Target pointing data
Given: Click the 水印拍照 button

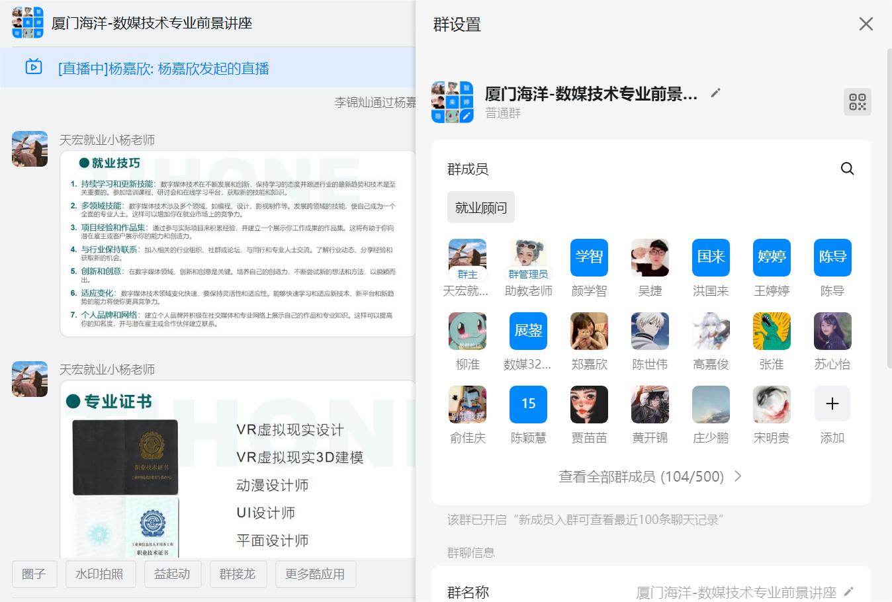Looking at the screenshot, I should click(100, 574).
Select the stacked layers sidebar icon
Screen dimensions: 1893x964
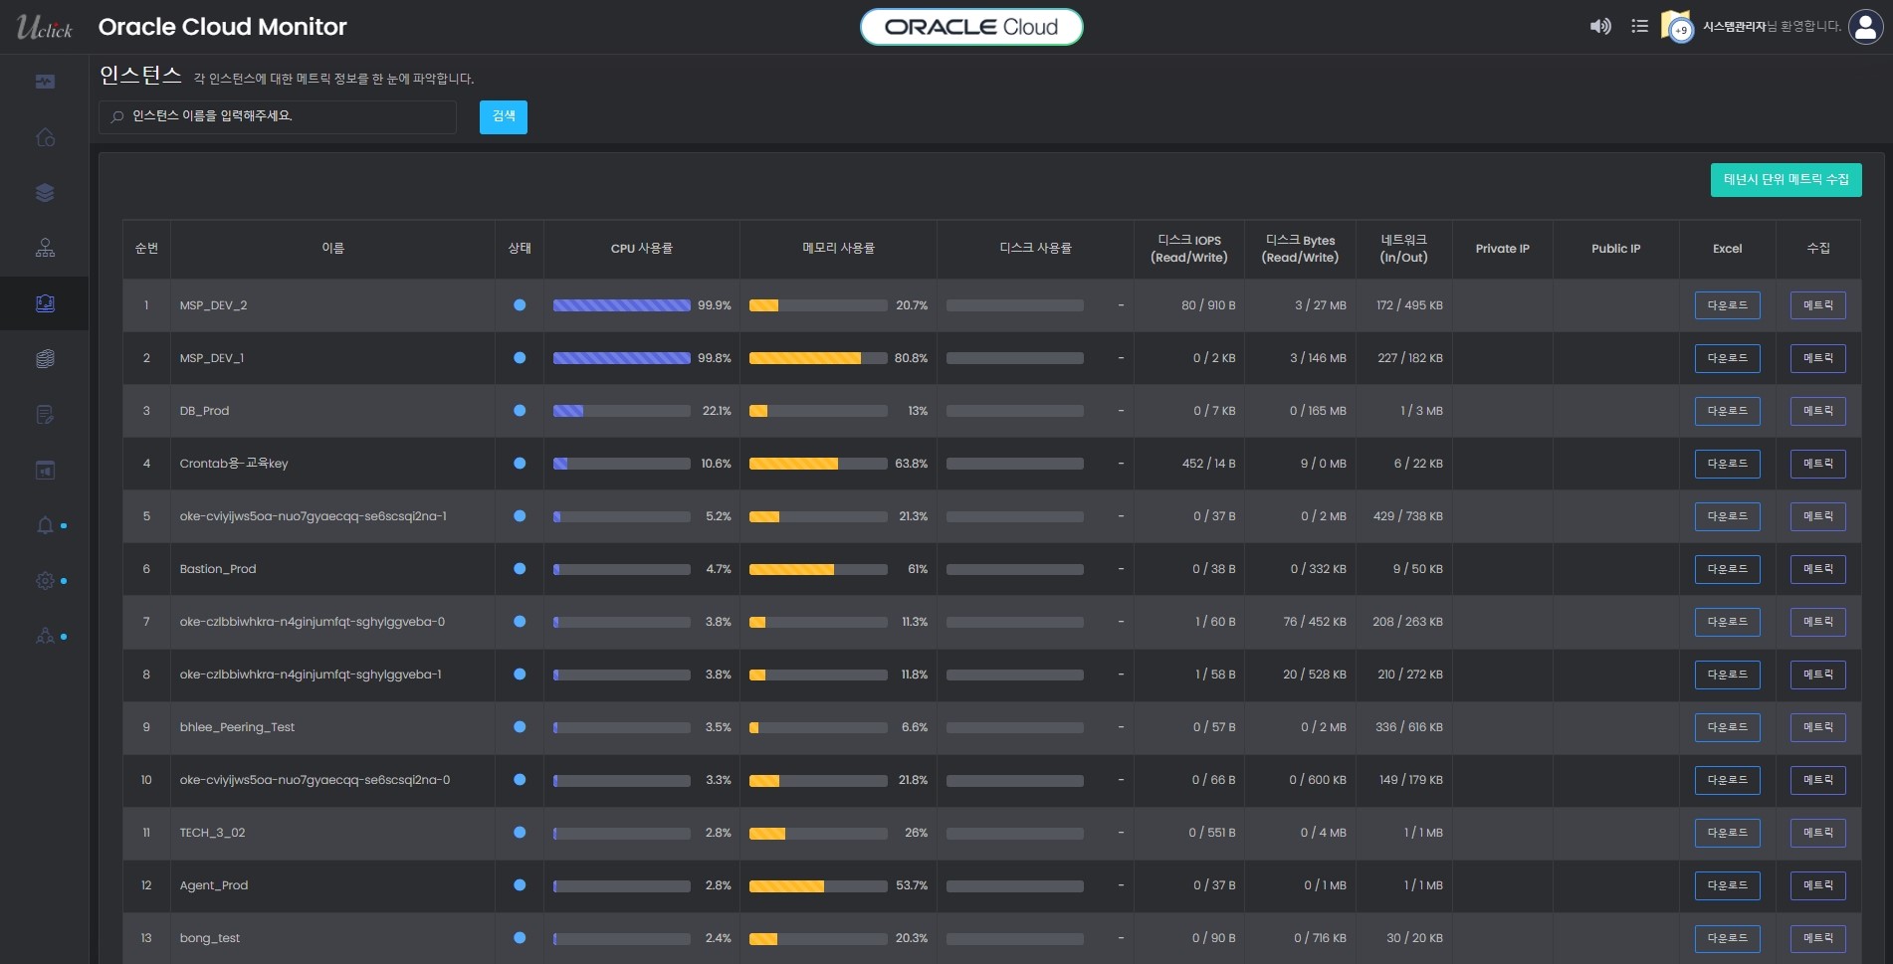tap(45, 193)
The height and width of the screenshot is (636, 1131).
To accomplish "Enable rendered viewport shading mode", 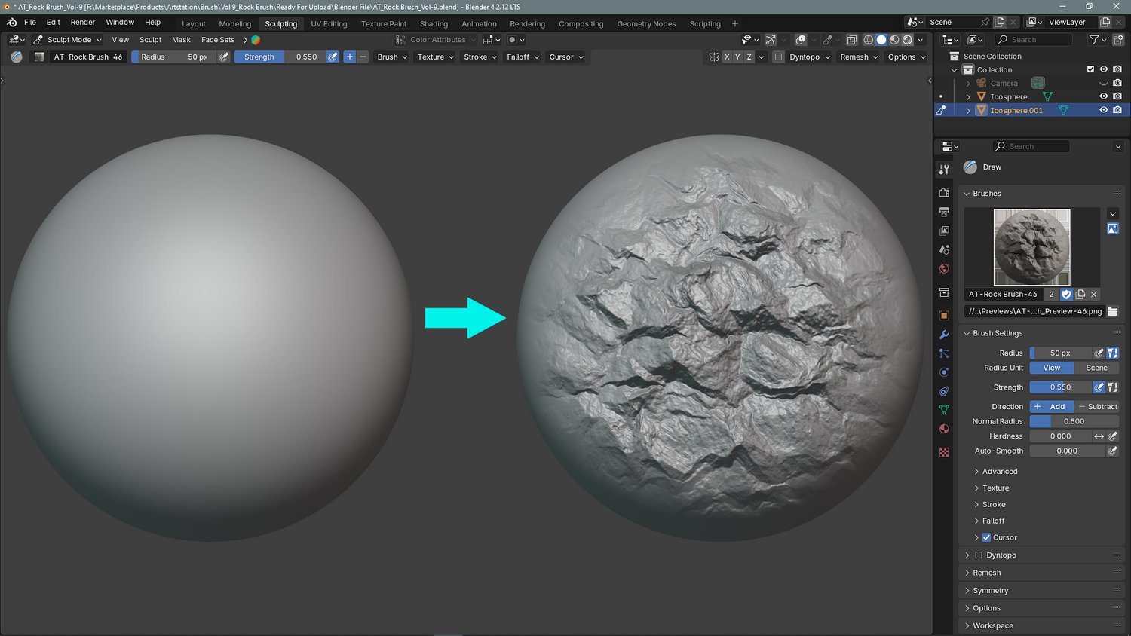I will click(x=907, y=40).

...

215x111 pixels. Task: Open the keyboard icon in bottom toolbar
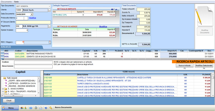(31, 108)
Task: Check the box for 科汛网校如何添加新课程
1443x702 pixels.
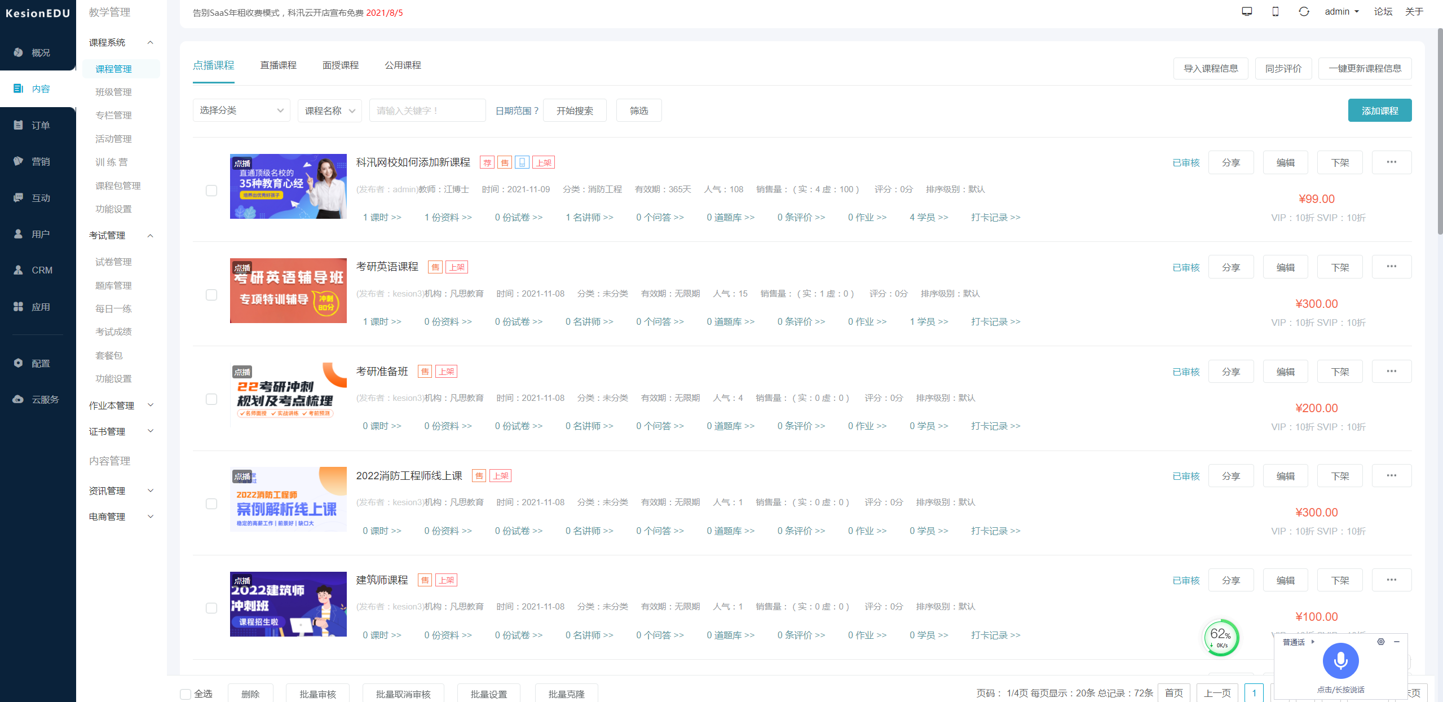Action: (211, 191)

### GOAL OF THE EXERCISE:
Rewrite the entries from the line with "215x111 pixels. Task: Open" up to and including the line with "Action: (211, 191)", keeping the requests, and multiply each coordinate in the answers by 2.05, rounding to whole numbers with halves rounded up. Change no other numbers, and leave the pictures out.

### SOLUTION:
215x111 pixels. Task: Open the keyboard icon in bottom toolbar
(64, 221)
Task: Check the box for 科汛网校如何添加新课程
1443x702 pixels.
Action: (433, 392)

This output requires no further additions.